**SET PROBLEM:** Rewrite the records below with "chevron" replaced by "caret" everywhere it appears, keeping every other word unchanged.
[Start DATASET CONTENT]
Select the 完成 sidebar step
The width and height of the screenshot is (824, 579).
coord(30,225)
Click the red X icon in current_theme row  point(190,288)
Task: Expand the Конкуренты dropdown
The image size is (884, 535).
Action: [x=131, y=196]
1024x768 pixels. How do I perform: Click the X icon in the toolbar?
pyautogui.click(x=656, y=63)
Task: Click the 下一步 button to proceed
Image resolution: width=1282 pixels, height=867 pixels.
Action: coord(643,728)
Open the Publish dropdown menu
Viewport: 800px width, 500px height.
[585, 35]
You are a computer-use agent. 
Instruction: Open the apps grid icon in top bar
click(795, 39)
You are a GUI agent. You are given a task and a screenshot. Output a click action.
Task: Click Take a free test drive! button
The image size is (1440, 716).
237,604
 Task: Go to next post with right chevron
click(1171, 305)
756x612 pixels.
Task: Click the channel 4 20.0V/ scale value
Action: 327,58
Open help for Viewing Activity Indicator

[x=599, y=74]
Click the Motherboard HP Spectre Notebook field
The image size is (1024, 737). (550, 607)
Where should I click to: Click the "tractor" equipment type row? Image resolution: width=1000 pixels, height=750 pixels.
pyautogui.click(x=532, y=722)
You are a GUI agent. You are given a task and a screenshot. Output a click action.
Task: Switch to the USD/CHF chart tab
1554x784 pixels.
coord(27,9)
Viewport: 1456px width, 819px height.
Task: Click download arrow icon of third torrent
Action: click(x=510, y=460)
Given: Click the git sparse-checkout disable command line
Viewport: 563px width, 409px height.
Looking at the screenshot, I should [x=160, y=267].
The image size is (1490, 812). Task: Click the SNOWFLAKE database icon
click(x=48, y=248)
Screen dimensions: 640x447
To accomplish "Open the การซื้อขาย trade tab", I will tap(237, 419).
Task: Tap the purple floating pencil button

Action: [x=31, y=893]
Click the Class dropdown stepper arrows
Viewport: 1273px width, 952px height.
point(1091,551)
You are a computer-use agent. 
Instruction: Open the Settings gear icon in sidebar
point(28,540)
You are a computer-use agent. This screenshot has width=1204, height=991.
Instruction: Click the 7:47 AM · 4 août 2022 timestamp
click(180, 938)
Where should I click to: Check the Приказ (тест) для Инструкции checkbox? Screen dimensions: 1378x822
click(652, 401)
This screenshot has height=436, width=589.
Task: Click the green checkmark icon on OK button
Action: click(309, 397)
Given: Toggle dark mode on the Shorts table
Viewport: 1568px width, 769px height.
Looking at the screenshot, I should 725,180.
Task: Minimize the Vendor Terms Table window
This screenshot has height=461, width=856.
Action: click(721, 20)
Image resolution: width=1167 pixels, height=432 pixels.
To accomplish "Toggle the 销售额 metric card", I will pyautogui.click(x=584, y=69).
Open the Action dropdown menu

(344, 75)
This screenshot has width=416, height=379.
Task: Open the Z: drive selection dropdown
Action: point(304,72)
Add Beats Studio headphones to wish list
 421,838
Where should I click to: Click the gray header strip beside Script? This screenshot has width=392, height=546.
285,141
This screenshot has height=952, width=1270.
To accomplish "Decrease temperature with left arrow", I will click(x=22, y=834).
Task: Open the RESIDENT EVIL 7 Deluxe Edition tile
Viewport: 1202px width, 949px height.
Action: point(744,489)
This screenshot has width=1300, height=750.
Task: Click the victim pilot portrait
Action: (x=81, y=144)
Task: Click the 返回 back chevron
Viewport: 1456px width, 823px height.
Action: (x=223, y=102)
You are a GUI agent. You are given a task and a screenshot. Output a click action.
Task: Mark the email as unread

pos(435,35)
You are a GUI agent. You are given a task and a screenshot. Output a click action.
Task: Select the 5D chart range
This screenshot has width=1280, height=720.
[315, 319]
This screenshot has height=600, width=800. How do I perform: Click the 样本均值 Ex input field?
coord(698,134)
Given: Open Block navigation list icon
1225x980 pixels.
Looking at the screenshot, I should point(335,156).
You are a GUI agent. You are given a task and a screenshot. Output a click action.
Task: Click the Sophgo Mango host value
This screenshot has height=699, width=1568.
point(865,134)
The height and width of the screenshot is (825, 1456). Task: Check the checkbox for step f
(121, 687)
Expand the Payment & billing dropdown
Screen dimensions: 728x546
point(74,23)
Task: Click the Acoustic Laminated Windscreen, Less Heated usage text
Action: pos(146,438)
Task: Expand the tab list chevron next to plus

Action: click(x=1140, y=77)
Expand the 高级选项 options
[End DATASET CONTENT]
**RESULT:**
Select the 完成 sidebar step
The width and height of the screenshot is (824, 579).
coord(30,225)
Click the red X icon in current_theme row  point(190,288)
Task: Expand the Конкуренты dropdown
The image size is (884, 535).
Action: [x=131, y=196]
1024x768 pixels. How do I perform: Click the X icon in the toolbar?
pyautogui.click(x=656, y=63)
Task: Click the 下一步 button to proceed
Image resolution: width=1282 pixels, height=867 pixels.
Action: coord(643,728)
Open the Publish dropdown menu
Viewport: 800px width, 500px height.
[585, 35]
You are a computer-use agent. 
Instruction: Open the apps grid icon in top bar
click(795, 39)
You are a GUI agent. You are given a task and a screenshot. Output a click action.
Task: Click Take a free test drive! button
The image size is (1440, 716).
237,604
 Task: Go to next post with right caret
click(1171, 305)
756x612 pixels.
Task: Click the channel 4 20.0V/ scale value
Action: 327,58
Open help for Viewing Activity Indicator

[x=599, y=74]
Click the Motherboard HP Spectre Notebook field
The image size is (1024, 737). (550, 607)
Where should I click to: Click the "tractor" equipment type row? Image resolution: width=1000 pixels, height=750 pixels.
pyautogui.click(x=532, y=722)
You are a GUI agent. You are given a task and a screenshot. Output a click action.
Task: Switch to the USD/CHF chart tab
1554x784 pixels.
coord(27,9)
Viewport: 1456px width, 819px height.
Task: Click download arrow icon of third torrent
Action: click(x=510, y=460)
Given: Click the git sparse-checkout disable command line
Viewport: 563px width, 409px height.
Looking at the screenshot, I should [x=160, y=267].
The image size is (1490, 812). Task: Click the SNOWFLAKE database icon
click(x=48, y=248)
Screen dimensions: 640x447
To accomplish "Open the การซื้อขาย trade tab", I will tap(237, 419).
Task: Tap the purple floating pencil button

Action: [x=31, y=893]
Click the Class dropdown stepper arrows
Viewport: 1273px width, 952px height.
point(1091,551)
You are a computer-use agent. 
Instruction: Open the Settings gear icon in sidebar
point(28,540)
You are a computer-use agent. This screenshot has width=1204, height=991.
Instruction: Click the 7:47 AM · 4 août 2022 timestamp
click(180, 938)
Where should I click to: Check the Приказ (тест) для Инструкции checkbox? Screen dimensions: 1378x822
click(652, 401)
This screenshot has height=436, width=589.
Task: Click the green checkmark icon on OK button
Action: click(309, 397)
Given: Toggle dark mode on the Shorts table
Viewport: 1568px width, 769px height.
Looking at the screenshot, I should 725,180.
Task: Minimize the Vendor Terms Table window
This screenshot has height=461, width=856.
Action: click(721, 20)
Image resolution: width=1167 pixels, height=432 pixels.
To accomplish "Toggle the 销售额 metric card", I will pyautogui.click(x=584, y=69).
Open the Action dropdown menu

(344, 75)
This screenshot has width=416, height=379.
Task: Open the Z: drive selection dropdown
Action: point(304,72)
Add Beats Studio headphones to wish list
 421,838
Where should I click to: Click the gray header strip beside Script? This screenshot has width=392, height=546.
285,141
This screenshot has height=952, width=1270.
To accomplish "Decrease temperature with left arrow", I will click(x=22, y=834).
Task: Open the RESIDENT EVIL 7 Deluxe Edition tile
Viewport: 1202px width, 949px height.
Action: point(744,489)
This screenshot has width=1300, height=750.
Task: Click the victim pilot portrait
Action: (x=81, y=144)
Task: Click the 返回 back caret
Viewport: 1456px width, 823px height.
Action: (x=223, y=102)
You are a GUI agent. You are given a task and a screenshot. Output a click action.
Task: Mark the email as unread

pos(435,35)
You are a GUI agent. You are given a task and a screenshot. Output a click action.
Task: Select the 5D chart range
This screenshot has width=1280, height=720.
[315, 319]
This screenshot has height=600, width=800. How do I perform: Click the 样本均值 Ex input field?
coord(698,134)
Given: Open Block navigation list icon
1225x980 pixels.
Looking at the screenshot, I should point(335,156).
You are a GUI agent. You are given a task and a screenshot. Output a click action.
Task: Click the Sophgo Mango host value
This screenshot has height=699, width=1568.
point(865,134)
The height and width of the screenshot is (825, 1456). Task: Check the checkbox for step f
(121, 687)
Expand the Payment & billing dropdown
Screen dimensions: 728x546
point(74,23)
Task: Click the Acoustic Laminated Windscreen, Less Heated usage text
Action: pos(146,438)
Task: Expand the tab list caret next to plus

Action: click(x=1140, y=77)
Expand the 高级选项 options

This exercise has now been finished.